- _EXERCISE OBJECTIVE_
Every line of the material is to be duplicated precisely.

- _EXERCISE DATA_
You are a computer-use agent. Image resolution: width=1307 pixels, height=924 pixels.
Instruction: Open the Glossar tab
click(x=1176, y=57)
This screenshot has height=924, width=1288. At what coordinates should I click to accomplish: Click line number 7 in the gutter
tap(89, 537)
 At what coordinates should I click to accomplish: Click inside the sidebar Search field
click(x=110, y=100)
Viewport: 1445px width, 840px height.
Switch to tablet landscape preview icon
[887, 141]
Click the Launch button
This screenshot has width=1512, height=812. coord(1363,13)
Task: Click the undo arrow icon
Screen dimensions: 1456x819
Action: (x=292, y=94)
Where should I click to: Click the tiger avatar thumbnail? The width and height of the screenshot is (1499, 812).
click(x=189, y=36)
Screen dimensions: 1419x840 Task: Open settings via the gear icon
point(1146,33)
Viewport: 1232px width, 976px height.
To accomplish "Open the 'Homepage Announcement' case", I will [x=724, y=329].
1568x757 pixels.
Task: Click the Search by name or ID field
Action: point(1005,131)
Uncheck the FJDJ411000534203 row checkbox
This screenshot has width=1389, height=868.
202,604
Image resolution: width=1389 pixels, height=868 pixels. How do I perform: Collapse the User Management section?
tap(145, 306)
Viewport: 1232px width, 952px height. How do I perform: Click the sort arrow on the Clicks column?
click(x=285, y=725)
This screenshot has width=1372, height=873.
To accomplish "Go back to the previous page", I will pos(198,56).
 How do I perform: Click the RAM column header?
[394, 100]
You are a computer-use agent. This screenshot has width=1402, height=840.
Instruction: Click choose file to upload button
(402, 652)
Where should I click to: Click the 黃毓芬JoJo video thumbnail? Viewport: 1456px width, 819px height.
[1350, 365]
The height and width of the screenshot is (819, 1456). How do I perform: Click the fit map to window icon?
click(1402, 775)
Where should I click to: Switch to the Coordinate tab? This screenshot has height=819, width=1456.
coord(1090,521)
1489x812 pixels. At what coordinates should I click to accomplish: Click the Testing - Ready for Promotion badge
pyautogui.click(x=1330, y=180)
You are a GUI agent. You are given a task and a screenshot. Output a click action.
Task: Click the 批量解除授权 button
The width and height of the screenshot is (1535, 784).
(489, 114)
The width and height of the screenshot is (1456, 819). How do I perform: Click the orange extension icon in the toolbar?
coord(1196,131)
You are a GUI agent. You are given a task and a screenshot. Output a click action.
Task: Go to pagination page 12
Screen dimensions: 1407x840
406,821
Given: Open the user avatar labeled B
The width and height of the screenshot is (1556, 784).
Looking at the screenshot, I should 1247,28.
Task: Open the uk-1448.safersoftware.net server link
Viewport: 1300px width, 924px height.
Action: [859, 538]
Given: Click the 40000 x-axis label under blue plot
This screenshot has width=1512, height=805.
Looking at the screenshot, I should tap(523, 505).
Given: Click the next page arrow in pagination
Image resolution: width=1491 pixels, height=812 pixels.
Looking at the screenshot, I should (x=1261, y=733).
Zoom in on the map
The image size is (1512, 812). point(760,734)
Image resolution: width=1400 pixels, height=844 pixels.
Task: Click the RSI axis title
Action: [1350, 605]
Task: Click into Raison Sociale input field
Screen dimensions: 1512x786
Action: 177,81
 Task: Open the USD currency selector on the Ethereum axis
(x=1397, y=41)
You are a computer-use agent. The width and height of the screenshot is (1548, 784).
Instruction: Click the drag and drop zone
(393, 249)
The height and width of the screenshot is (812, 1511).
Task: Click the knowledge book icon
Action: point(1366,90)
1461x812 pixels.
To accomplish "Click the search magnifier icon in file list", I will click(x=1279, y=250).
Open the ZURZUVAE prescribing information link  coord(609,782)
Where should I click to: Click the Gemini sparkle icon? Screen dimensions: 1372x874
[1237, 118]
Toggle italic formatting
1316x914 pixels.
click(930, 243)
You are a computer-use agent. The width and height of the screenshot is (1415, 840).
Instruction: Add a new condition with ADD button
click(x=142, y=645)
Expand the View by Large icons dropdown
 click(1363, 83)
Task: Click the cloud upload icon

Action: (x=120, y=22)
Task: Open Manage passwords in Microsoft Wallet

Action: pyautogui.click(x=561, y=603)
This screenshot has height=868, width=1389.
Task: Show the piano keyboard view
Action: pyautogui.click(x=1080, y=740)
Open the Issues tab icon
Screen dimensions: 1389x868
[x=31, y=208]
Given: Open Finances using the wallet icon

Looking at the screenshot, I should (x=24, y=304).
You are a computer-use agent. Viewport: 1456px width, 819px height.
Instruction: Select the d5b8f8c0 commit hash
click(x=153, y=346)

- _EXERCISE RESPONSE_
You are a computer-use agent. Image resolution: width=1307 pixels, height=924 pixels.
Instruction: Open the Glossar tab
click(x=1176, y=57)
This screenshot has height=924, width=1288. At what coordinates should I click to accomplish: Click line number 7 in the gutter
tap(89, 537)
 At what coordinates should I click to accomplish: Click inside the sidebar Search field
click(x=110, y=100)
Viewport: 1445px width, 840px height.
Switch to tablet landscape preview icon
[887, 141]
Click the Launch button
This screenshot has width=1512, height=812. coord(1363,13)
Task: Click the undo arrow icon
Screen dimensions: 1456x819
Action: (x=292, y=94)
Where should I click to: Click the tiger avatar thumbnail? The width and height of the screenshot is (1499, 812).
click(x=189, y=36)
Screen dimensions: 1419x840 Task: Open settings via the gear icon
point(1146,33)
Viewport: 1232px width, 976px height.
To accomplish "Open the 'Homepage Announcement' case", I will [x=724, y=329].
1568x757 pixels.
Task: Click the Search by name or ID field
Action: point(1005,131)
Uncheck the FJDJ411000534203 row checkbox
This screenshot has width=1389, height=868.
202,604
Image resolution: width=1389 pixels, height=868 pixels. How do I perform: Collapse the User Management section?
tap(145, 306)
Viewport: 1232px width, 952px height. How do I perform: Click the sort arrow on the Clicks column?
click(x=285, y=725)
This screenshot has width=1372, height=873.
To accomplish "Go back to the previous page", I will pos(198,56).
 How do I perform: Click the RAM column header?
[394, 100]
You are a computer-use agent. This screenshot has width=1402, height=840.
Instruction: Click choose file to upload button
(402, 652)
Where should I click to: Click the 黃毓芬JoJo video thumbnail? Viewport: 1456px width, 819px height.
[1350, 365]
The height and width of the screenshot is (819, 1456). How do I perform: Click the fit map to window icon?
click(1402, 775)
Where should I click to: Switch to the Coordinate tab? This screenshot has height=819, width=1456.
coord(1090,521)
1489x812 pixels. At what coordinates should I click to accomplish: Click the Testing - Ready for Promotion badge
pyautogui.click(x=1330, y=180)
You are a GUI agent. You are given a task and a screenshot. Output a click action.
Task: Click the 批量解除授权 button
The width and height of the screenshot is (1535, 784).
(489, 114)
The width and height of the screenshot is (1456, 819). How do I perform: Click the orange extension icon in the toolbar?
coord(1196,131)
You are a GUI agent. You are given a task and a screenshot. Output a click action.
Task: Go to pagination page 12
Screen dimensions: 1407x840
406,821
Given: Open the user avatar labeled B
The width and height of the screenshot is (1556, 784).
Looking at the screenshot, I should 1247,28.
Task: Open the uk-1448.safersoftware.net server link
Viewport: 1300px width, 924px height.
Action: [859, 538]
Given: Click the 40000 x-axis label under blue plot
This screenshot has width=1512, height=805.
Looking at the screenshot, I should tap(523, 505).
Given: Click the next page arrow in pagination
Image resolution: width=1491 pixels, height=812 pixels.
Looking at the screenshot, I should (x=1261, y=733).
Zoom in on the map
The image size is (1512, 812). point(760,734)
Image resolution: width=1400 pixels, height=844 pixels.
Task: Click the RSI axis title
Action: [1350, 605]
Task: Click into Raison Sociale input field
Screen dimensions: 1512x786
Action: 177,81
 Task: Open the USD currency selector on the Ethereum axis
(x=1397, y=41)
You are a computer-use agent. The width and height of the screenshot is (1548, 784).
Instruction: Click the drag and drop zone
(393, 249)
The height and width of the screenshot is (812, 1511).
Task: Click the knowledge book icon
Action: point(1366,90)
1461x812 pixels.
To accomplish "Click the search magnifier icon in file list", I will click(x=1279, y=250).
Open the ZURZUVAE prescribing information link  coord(609,782)
Where should I click to: Click the Gemini sparkle icon? Screen dimensions: 1372x874
[1237, 118]
Toggle italic formatting
1316x914 pixels.
click(930, 243)
You are a computer-use agent. The width and height of the screenshot is (1415, 840).
Instruction: Add a new condition with ADD button
click(x=142, y=645)
Expand the View by Large icons dropdown
 click(1363, 83)
Task: Click the cloud upload icon

Action: (x=120, y=22)
Task: Open Manage passwords in Microsoft Wallet

Action: pyautogui.click(x=561, y=603)
This screenshot has height=868, width=1389.
Task: Show the piano keyboard view
Action: pyautogui.click(x=1080, y=740)
Open the Issues tab icon
Screen dimensions: 1389x868
[x=31, y=208]
Given: Open Finances using the wallet icon

Looking at the screenshot, I should (x=24, y=304).
You are a computer-use agent. Viewport: 1456px width, 819px height.
Instruction: Select the d5b8f8c0 commit hash
click(x=153, y=346)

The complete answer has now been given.